The immunomodulatory potential of bradykinin signaling in autoimmune conditions.

Bradykinin (BK) is a biologically active nanopeptide that plays a crucial role within the kallikrein-kinin system (KKS), a complex network involved in the regulation of vascular tone, epithelial cell ion transport, vascular permeability, mucosal secretion, release of cytokines from leukocytes among others. Over the past decades, BK has attracted sustained scientific interest due to its pleiotropic effects observed across various tissues and pathological conditions. Recent advances have significantly broadened our understanding of BK's role in modulating inflammatory and immune processes.

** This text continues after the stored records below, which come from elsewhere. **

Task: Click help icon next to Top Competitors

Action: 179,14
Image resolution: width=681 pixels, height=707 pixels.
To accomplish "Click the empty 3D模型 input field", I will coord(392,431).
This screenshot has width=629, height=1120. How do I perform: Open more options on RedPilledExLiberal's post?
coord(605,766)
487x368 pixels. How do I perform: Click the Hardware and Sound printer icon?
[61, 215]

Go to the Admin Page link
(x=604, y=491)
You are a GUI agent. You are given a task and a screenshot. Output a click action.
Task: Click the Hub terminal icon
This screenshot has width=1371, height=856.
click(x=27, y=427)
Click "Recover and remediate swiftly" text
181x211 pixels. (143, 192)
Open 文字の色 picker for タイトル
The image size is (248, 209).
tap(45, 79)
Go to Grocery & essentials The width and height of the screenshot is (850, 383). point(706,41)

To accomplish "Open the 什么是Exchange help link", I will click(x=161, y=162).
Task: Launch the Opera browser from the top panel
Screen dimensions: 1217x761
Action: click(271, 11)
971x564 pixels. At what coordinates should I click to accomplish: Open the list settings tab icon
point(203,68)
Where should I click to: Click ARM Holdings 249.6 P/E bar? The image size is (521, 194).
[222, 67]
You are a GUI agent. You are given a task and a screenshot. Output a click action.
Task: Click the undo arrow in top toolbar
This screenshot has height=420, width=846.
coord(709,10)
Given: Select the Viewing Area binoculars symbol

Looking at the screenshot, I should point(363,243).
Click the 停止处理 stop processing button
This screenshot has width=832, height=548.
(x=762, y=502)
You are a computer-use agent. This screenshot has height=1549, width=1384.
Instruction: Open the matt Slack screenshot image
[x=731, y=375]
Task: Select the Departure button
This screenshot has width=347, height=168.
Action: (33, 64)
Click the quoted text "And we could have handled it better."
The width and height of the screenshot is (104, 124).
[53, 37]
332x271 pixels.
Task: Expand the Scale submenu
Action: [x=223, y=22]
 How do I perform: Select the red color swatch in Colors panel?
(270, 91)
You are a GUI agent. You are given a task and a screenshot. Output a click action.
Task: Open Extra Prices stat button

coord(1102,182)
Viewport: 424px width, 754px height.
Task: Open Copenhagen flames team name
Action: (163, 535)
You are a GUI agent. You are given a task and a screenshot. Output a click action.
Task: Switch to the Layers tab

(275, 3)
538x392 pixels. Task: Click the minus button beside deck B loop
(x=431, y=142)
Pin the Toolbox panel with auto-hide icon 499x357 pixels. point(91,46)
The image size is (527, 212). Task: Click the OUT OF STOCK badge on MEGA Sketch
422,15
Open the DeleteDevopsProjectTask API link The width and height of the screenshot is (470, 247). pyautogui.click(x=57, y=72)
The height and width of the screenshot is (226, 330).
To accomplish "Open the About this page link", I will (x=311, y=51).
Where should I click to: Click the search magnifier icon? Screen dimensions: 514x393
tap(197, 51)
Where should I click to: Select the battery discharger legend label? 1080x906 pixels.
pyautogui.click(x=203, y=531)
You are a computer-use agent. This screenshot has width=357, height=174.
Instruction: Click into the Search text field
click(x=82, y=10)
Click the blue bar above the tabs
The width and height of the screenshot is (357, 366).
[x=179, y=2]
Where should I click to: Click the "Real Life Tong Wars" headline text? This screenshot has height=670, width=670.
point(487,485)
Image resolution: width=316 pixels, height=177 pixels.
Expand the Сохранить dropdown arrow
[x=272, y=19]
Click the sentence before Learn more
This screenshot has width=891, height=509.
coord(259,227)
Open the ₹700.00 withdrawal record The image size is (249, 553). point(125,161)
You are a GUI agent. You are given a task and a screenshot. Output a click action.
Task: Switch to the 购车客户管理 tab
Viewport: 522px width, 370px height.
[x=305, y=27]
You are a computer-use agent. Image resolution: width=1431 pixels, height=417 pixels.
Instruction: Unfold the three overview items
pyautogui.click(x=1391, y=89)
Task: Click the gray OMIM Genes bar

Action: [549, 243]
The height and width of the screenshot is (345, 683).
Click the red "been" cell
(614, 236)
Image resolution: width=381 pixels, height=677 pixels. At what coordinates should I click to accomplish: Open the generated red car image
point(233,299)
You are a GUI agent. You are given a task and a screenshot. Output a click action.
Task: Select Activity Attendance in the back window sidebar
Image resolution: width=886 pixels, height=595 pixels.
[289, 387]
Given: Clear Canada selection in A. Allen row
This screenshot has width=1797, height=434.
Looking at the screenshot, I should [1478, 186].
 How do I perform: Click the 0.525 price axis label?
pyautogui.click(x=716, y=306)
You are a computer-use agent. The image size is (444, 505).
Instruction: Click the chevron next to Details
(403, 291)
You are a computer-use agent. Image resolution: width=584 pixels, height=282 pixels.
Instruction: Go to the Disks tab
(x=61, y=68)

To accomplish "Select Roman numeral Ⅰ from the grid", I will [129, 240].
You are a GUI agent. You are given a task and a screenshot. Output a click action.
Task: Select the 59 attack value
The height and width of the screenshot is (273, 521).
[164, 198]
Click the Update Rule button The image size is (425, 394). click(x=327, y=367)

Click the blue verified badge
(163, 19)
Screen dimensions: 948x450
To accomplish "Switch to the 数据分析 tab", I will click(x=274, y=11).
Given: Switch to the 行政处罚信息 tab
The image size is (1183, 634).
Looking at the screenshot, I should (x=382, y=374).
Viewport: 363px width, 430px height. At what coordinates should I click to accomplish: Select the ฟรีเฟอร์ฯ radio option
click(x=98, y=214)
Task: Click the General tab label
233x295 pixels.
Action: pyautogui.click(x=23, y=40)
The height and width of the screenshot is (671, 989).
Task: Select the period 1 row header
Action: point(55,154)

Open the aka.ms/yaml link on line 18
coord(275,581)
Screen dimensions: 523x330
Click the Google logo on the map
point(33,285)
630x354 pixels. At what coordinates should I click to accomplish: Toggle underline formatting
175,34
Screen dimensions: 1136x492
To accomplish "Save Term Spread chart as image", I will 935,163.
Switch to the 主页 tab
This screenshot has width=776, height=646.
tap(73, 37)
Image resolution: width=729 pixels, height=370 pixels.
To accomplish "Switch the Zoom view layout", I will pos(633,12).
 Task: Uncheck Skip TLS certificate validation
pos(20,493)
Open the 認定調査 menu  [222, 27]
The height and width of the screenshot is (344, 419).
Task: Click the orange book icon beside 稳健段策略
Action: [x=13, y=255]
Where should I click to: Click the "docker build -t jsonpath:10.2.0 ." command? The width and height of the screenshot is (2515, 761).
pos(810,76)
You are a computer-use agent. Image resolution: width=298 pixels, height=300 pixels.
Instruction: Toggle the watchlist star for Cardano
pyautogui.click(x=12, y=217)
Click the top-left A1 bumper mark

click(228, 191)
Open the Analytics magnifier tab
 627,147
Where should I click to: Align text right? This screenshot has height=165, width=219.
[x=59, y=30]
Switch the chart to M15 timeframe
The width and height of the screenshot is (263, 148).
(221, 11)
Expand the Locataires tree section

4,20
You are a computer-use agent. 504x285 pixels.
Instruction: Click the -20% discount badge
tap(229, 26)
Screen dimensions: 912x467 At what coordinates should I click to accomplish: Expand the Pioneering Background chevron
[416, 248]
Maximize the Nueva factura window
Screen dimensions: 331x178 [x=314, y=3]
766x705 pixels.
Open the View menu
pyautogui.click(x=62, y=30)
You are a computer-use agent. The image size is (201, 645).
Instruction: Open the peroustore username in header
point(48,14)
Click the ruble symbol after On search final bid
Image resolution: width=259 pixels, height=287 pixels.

Notably, accumulating evidence indicates that BK can exert dual and context-dependent effects-either pro-inflammatory or anti-inflammatory-depending on the cellular environment, receptor subtype activation (BK1R vs BK2R), and crosstalk with other signaling pathways. Emerging studies highlight that BK receptors may interact with another surface molecules expressed on immune cells, including T cell receptors (TCR) and immune checkpoint proteins such as PD-L1. These interactions suggest that BK signaling may be in a center of crucial immunoregulatory mechanisms influencing leukocyte activation status. Such findings may have important implications for understanding immune homeostasis and for designing novel therapeutic strategies. In cancer, BK is suggested to contribute to tumor progression through the promotion of cancer stem cells and immunosuppressive microenvironment formation, whereas in autoimmune diseases, its modulation could attenuate excessive immune activation and tissue damage. Therefore, the dual nature of BK action positions it as both a potential therapeutic target and a modulatory agent depending on disease context. This review summarizes current knowledge on the multifaceted roles of BK in inflammation and immunity, emphasizing its molecular mechanisms, receptor dynamics, and potential therapeutic applications. Special attention is given to the interplay between BK signaling and regulatory membranous proteins, offering a framework for future research aimed at exploiting BK pathways to either suppress chronic inflammation or overcome tumor-associated immunosuppression.